From 1989 to 2000, Primus was one of the most unusual bands to gain significant mainstream airplay, headlining Lollapalooza in 1993, appearing on Late Show with David Letterman and Late Night with Conan O'Brien in 1995, and even appearing at Woodstock '94, where they performed their Pork Soda hit "My Name Is Mud" and were consequently pelted with mud by the audience, much to the band's displeasure, even driving Claypool to stop playing, and telling the audience "the song's called My Name is Mud, but keep the mud to yourself you son of a bitch". In 1991, the band was featured in the movie Bill & Ted's Bogus Journey, performing "Tommy the Cat" live. Claypool and Tom Waits first recorded on each other's records in 1991 and have continued to do so since. In 1997, Primus was asked to play and record the theme song for the animated television show South Park. In 1999, he allowed Activision's use of the song "Jerry Was a Race Car Driver" in the popular video game Tony Hawk's Pro Skater. Primus went on hiatus in 2000.

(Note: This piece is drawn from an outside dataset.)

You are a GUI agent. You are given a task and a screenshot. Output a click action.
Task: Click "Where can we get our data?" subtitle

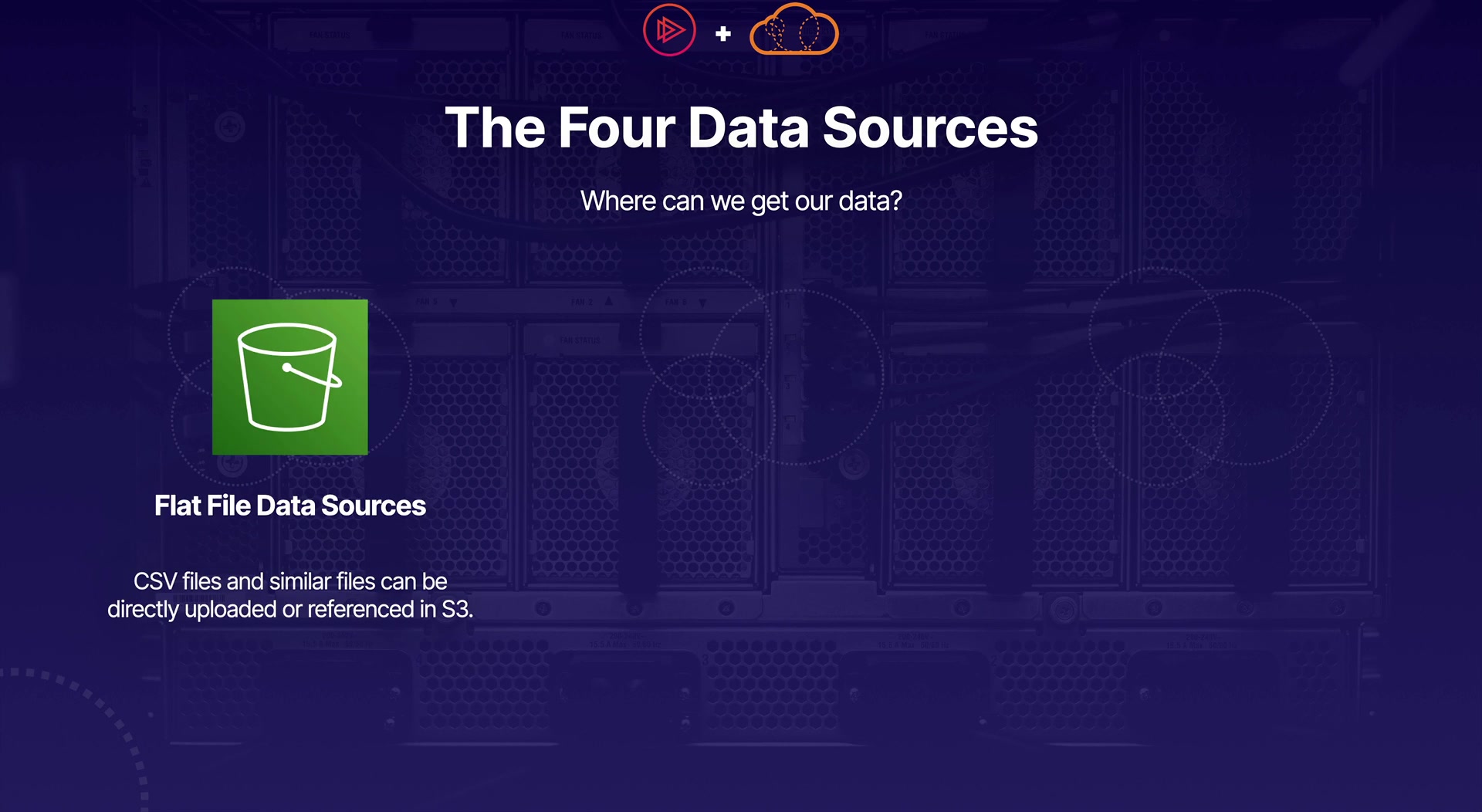click(x=741, y=201)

In mid-2003, Claypool reunited with former Primus drummer Tim Alexander and guitarist Larry LaLonde to record a DVD/EP called Animals Should Not Try to Act Like People. In October of the same year, the band embarked on a two-month tour in which two sets were performed per show, the second set consisting of their 1991 release Sailing the Seas of Cheese being performed in its entirety. Primus continued touring into 2004, performing their 1990 release Frizzle Fry as their second set, as documented on the DVD Hallucino-Genetics: Live 2004.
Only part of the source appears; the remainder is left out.